Dunia perbankan menemukan titik gairahnya di tengah peradaban umat manusia sekarang ini. Dalam hal ini, Bank Indonesia (BI) sebagai otoritas perbankan di Indonesia mempunyai andil yang besar untuk mengatasi masalah yang timbul sewaktu-waktu. Makin menjamurnya produk perbankan, secara signifikan diikuti pula dengan permasalahan yang mengikutinya. BI dalam hal ini harus selalu berupaya meningkatkan perlindungan nasabah, yang terkadang menerima perlakuan kurang adil dari bank. Perlindungan terhadap nasabah merupakan salah satu bagian dari 6 implementasi pilar Arsitektur Perbankan Indonesia, yakni program peningkatan perlindungan nasabah selain dari struktur perbankan yang sehat; sistem regulasi yang efektif; sistim supervisi independen dan efektif; industri perbankan yang kuat; dan infrastruktur yang memadai.

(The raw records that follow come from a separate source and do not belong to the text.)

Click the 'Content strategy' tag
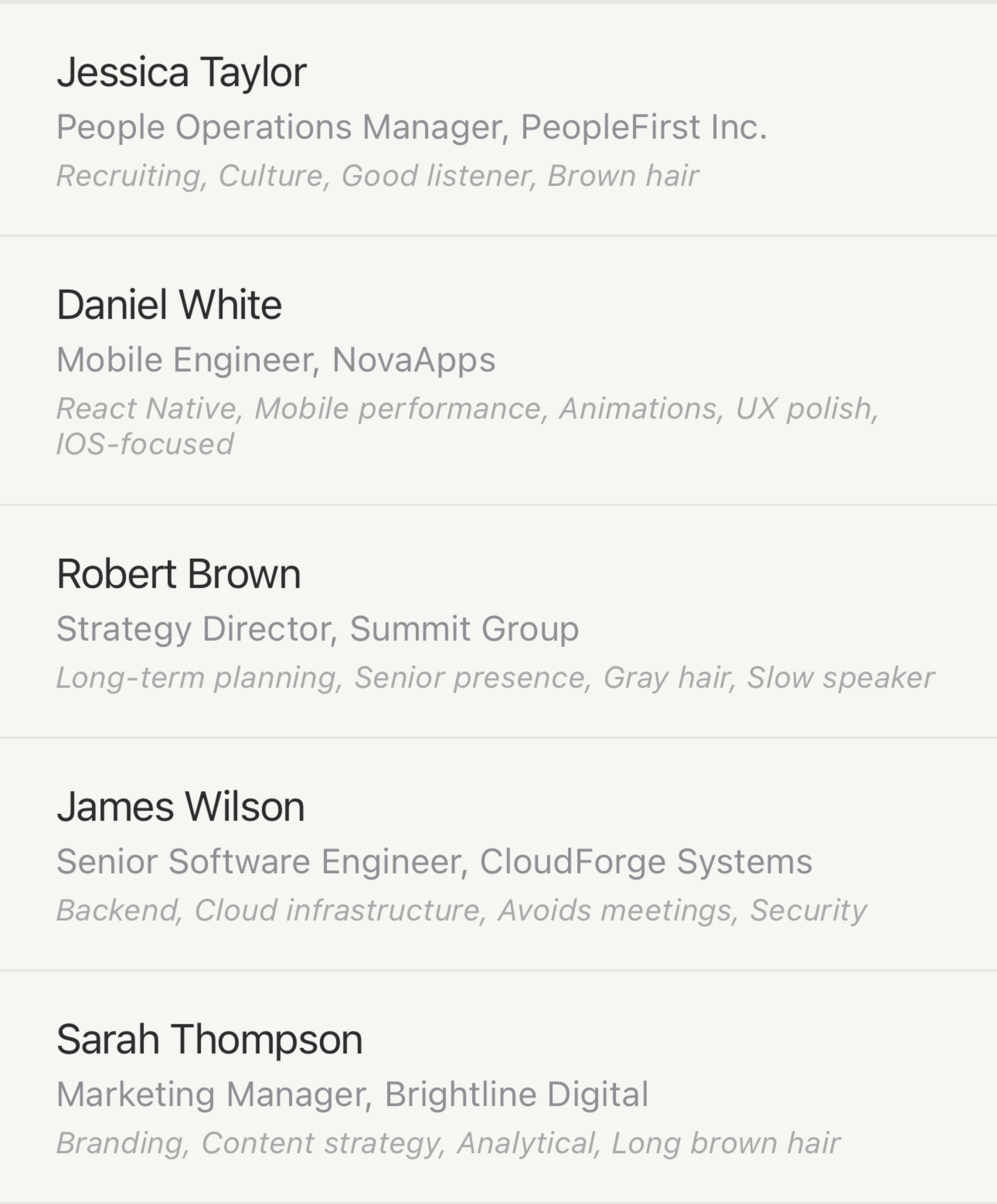 (321, 1143)
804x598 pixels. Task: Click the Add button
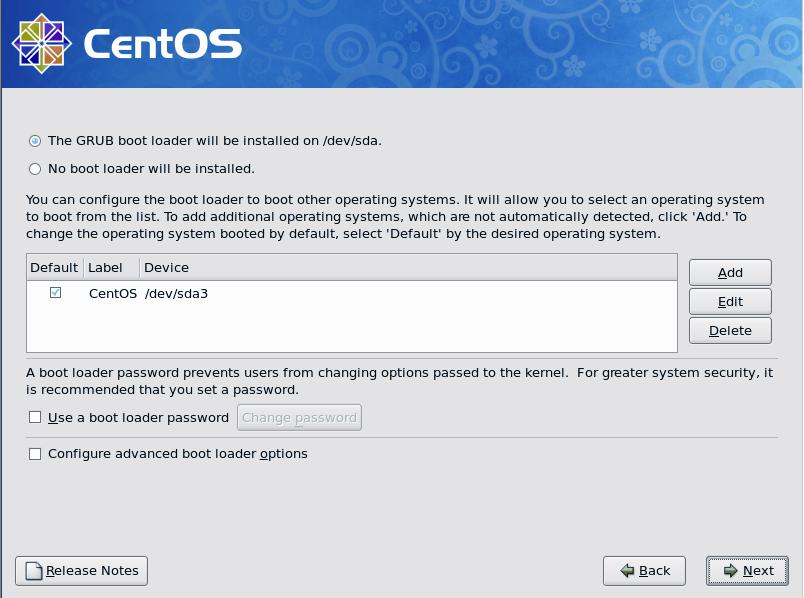point(729,272)
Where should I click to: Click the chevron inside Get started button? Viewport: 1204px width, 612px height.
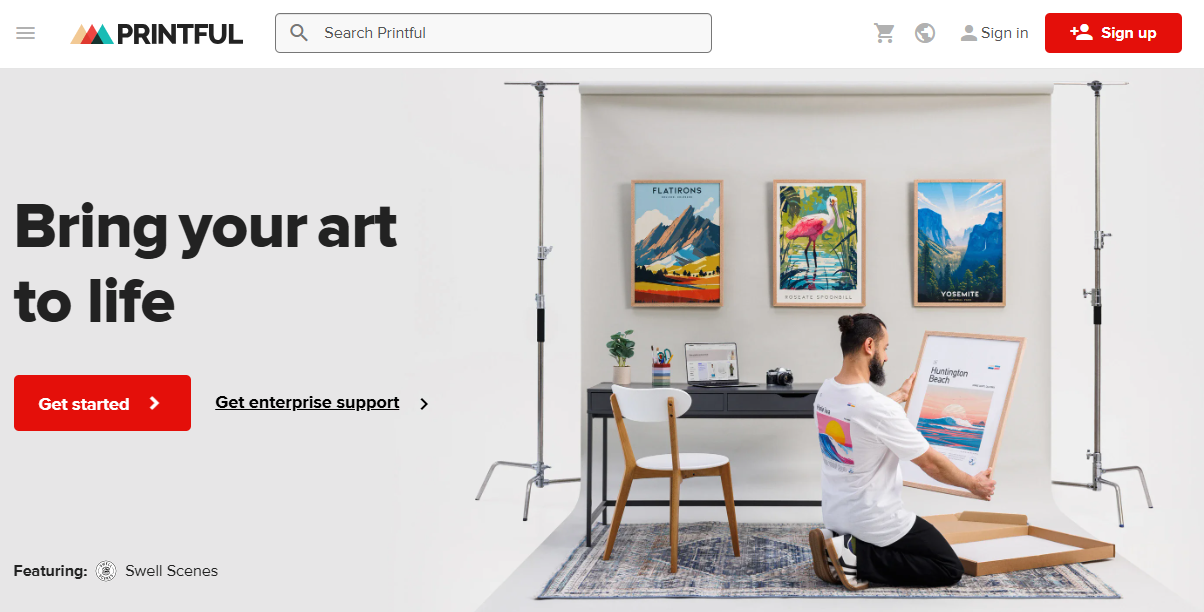tap(154, 403)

Selama ini jalur penyelesaian perselisihan perbankan di luar pengadilan memang belum ada sampai sekarang. BI saat ini hanya memiliki Direktorat Investigasi dan Mediasi Perbankan yang berada di bawah struktur dan kepengurusan BI dan itupun belum memiliki tugas dan kewenangan yang jelas dalam penyelesaian perselisihan perbankan. BI hanya bertindak sebagai “fasilitator”. Hal ini berarti bahwa setiap penyelesaian pengaduan nasabah tidak dapat memberikan keputusan yang mengikat dan tidak adanya kepastian hukum bagi nasabah. Penyelesaian perselisihan hanya berdasarkan itikad baik dari kedua belah pihak yang bertikai. Lagi-lagi yang manjadi imbasnya, tentu saja nasabah kecil yang kebanyakan pengaduan mereka seputar kartu kredit, anjungan tunai mandiri, berbagai bentuk kredit dan tabungan. Terkadang hanya kasus yang dianggap prinsipil yang ditindaklanjuti oleh tim pengawas perbankan. Sementara kasus kecil seringkali diabaikan. Selain itu apabila tidak tercapai kesepakatan, Bank Indonesia tidak mampu berbuat apa-apa. Bisa ditebak langkah berikutnya yakni kasus terbengkalai dan tidak diteruskan, sementara pelaku usaha/bank tetap melakukan langkah-langkah yang menurut mereka benar. Jarang kasus diteruskan ke pengadilan, karena sudah menjadi rahasia umum akan memakan waktu lama dan dana yang besar.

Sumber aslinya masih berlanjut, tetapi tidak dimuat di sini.